On the Immigration Compromise

Congress has reached a compromise on a bipartisan immigration bill. From the NY Times:

Senate negotiators from both parties announced Thursday that they had reached agreement on a comprehensive immigration bill that would offer legal status to most of the nation’s 12 million illegal immigrants while also toughening border security.

If the bill becomes law, it would result in the biggest changes in immigration law and policy in more than 20 years. That would provide President Bush with a political lift and a tangible accomplishment for his second term. It would also be a legislative achievement for the new Democratic leaders in Congress, though they said they would seek changes in the measure.

At the heart of the bill is a significant political trade-off. Democrats got a legalization program, which they have sought for many years. Republicans got a new “merit-based system of immigration,” intended to make the United States more competitive in a global economy.

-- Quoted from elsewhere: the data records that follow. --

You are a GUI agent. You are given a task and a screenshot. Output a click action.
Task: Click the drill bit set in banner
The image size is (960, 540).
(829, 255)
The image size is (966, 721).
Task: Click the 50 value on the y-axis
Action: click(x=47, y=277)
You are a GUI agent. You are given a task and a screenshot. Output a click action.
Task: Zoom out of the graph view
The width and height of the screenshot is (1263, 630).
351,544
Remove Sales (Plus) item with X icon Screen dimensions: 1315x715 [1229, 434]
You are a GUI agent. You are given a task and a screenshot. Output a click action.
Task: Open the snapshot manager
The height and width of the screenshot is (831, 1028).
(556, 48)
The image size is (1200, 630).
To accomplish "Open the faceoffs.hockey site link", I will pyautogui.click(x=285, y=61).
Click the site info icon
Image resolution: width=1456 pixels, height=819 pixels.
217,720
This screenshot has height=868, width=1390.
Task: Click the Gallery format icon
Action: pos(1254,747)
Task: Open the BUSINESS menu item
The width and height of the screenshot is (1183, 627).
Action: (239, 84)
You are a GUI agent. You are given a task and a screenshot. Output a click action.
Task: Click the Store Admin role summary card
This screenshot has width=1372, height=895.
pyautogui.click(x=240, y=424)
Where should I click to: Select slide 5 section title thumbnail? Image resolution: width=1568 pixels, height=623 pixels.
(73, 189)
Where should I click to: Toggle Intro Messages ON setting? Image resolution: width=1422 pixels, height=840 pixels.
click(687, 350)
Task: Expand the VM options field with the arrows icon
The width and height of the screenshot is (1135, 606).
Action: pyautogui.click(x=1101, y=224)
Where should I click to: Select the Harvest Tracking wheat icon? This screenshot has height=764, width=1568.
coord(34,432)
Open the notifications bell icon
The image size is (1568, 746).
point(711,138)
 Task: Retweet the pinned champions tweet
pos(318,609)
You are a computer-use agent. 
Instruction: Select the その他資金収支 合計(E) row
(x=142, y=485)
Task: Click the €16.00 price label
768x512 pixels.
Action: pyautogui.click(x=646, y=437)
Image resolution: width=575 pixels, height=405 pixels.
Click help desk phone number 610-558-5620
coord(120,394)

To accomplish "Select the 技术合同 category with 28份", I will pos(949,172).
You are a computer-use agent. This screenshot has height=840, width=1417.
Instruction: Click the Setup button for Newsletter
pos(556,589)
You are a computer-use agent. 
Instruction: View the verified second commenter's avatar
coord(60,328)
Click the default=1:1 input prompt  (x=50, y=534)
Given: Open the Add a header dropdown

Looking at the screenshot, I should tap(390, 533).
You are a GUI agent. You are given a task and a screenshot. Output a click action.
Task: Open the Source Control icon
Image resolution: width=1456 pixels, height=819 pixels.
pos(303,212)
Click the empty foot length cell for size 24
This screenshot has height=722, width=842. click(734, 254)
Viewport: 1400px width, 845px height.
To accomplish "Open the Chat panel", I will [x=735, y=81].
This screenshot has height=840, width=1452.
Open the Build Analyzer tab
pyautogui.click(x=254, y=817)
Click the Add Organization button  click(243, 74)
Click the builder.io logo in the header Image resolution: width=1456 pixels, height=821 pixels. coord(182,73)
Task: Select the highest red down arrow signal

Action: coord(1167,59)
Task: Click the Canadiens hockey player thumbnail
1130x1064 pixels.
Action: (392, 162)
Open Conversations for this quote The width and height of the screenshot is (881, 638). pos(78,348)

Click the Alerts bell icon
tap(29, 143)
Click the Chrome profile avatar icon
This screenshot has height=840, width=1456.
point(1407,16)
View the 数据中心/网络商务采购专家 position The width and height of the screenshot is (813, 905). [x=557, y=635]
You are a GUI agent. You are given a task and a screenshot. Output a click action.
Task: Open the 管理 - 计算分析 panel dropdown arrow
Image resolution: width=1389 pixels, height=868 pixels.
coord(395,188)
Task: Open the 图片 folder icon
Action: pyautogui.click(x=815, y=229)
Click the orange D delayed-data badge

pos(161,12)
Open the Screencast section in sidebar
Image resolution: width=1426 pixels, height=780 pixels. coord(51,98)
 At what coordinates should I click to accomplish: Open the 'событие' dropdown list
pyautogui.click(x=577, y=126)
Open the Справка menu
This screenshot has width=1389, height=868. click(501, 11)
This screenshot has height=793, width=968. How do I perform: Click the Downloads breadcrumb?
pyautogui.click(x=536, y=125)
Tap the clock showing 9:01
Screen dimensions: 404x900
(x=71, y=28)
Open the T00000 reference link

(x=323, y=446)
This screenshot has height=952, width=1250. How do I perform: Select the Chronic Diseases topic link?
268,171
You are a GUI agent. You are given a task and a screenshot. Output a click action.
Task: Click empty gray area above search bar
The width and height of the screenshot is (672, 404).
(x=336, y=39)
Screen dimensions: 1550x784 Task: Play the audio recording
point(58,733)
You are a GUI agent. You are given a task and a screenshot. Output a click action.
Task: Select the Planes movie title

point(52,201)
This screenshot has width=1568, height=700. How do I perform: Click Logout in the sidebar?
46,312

First, let me say that there are many good aspects to this bill, like the legalization program, the increased border enforcement, and the "merit-based" system (favoring English-speakers with needed job skills.) It also, however, contains a provision that is guaranteed to fail spectacularly:
The bill includes a temporary-worker program, under which 400,000 to 600,000 foreign workers could be admitted to the country each year.
Guest-worker programs have been a failure in Europe over the past thirty years. Germany is the most prominent example. The idea behind such programs, the "buffer theory" of immigration, is that workers can be imported in times of labor shortage and exported in times of labor surplus. The problem: it simply doesn't work. Guest workers put down roots in the country and work illegally, while their "guest" status discourages them from integrating socially. Representative Xavier is precisely correct when he predicts that the guest worker program will create “a permanent underclass of imported workers to fill American jobs.”

Bush has been pushing this for a long time:
As the governor of Texas, Mr. Bush had seen firsthand the challenges of border security and the lengths to which impoverished Mexicans were willing to go to enter this country illegally. What he depicted as “a rational immigration system” — one that would offer a temporary-worker program and a way for those who have set up working lives here illegally to become citizens — was a major part of his “compassionate conservative” agenda.
A guest-worker system requires immigrants to work in America and then return home, while a legalization program provides a gigantic incentive for workers to remain in the country illegally. Isn't it obvious that the two main parts of such a "rational" system are at odds?